EXCERPT |

** BEGIN **

The house is an old-fashioned
two-story wooden structure and [was] probably built 50 years years or more
[ago]. It is within 10 feet of the sidewalk on Empire street, and is
occupied by four families.
The tenement in which the mysterious
noises were first heard is occupied by Wilcomb Smith and his wife and
several children reside with him. The family has lived there three years and
they first heard the thumping Wednesday morning.
One of the daughters says that
previous to this they have seen and heard ghosts, etc., and one evening
three months ago they heard a sound like someone trying to get a key in the
lock of the front door, and on her father going there he found a large white
cat sitting in the hall. He opened the door and tried to drive the cat out,
but it was hard to do so, as the cat was not inclined to obey.
The following Sunday morning the
family was aroused by a thump on the door as if something heavy was thrown
against it, and the same white cat caused this rumpus, so the girl says.

** END **

INSTRUCTIONS |
a: How would you put this sentence from the account of the mysterious noises into Spanish: "The family has lived there three years and they first heard the thumping Wednesday morning."
b: Can you retell the paragraph of the account of the mysterious noises that begins "One of the daughters says that" more briefly while keeping its main facts?
c: Could you write what comes next in the account of the mysterious noises, picking up right after its last sentence?
The lines on this page have no connection to the account of the mysterious noises.

DATA LISTING |
** BEGIN **

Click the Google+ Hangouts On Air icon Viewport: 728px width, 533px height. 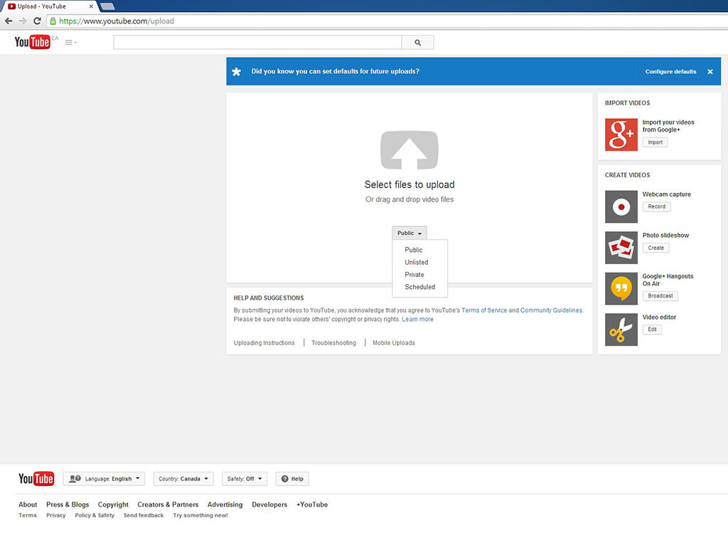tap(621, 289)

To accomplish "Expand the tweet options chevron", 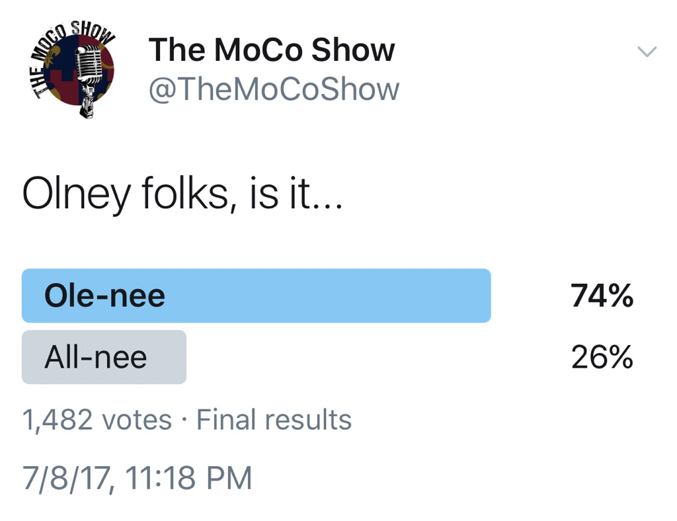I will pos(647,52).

** END **
** BEGIN **

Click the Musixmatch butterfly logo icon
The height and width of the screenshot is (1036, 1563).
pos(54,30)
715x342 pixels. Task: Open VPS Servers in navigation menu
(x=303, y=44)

** END **

ANSWERS TO THE EXERCISES |
a: La familia ha vivido allí tres años y oyeron los golpes por primera vez el miércoles por la mañana.

b: One daughter says the family had already seen and heard ghosts. Three months earlier, one evening, they heard what sounded like someone trying to fit a key into the front-door lock. Her father went to look and found a large white cat sitting in the hall. He opened the door to drive it out, but the cat would not readily leave.

c:
They saw the cat running away from the house.
A woman upstairs had several times
heard footsteps approach the bottom of the stairs. The sound would come near
her door then stop, but should could find nobody. One day the footsteps were
heard, and a man in one of the rooms used rather forcible language and the
footsteps ceased.
Nothing more was heard until
Wednesday morning, when Miss Smith was sweeping out the room which adjoins
the hall, when she heard the sound of someone sweeping in the hall, and as
she was the only one in that part of the room she was considerably
frightened.
She saw, by peeping through the
keyhole, a woman ascending the stairs, dressed in pure white. Directly after
this, noises were heard that resembled someone rapping on the stairs. This
noise continued all day Wednesday, and Wednesday night the officers were
notified.
Several of them responded and
listened outside the stairs and underneath the stairs, and the rapping
seemed to be underneath. The officers went underneath the stairs and the
noises changed to another locality. The jar could be distinctly felt from
these rappings. The rappings were also heard underneath the floor.
The rappings stopped soon after the
officers left, and began again this morning at 8 o'clock. They continued
until 12 o'clock [in the morning], when they ceased and nothing has been
heard of them since.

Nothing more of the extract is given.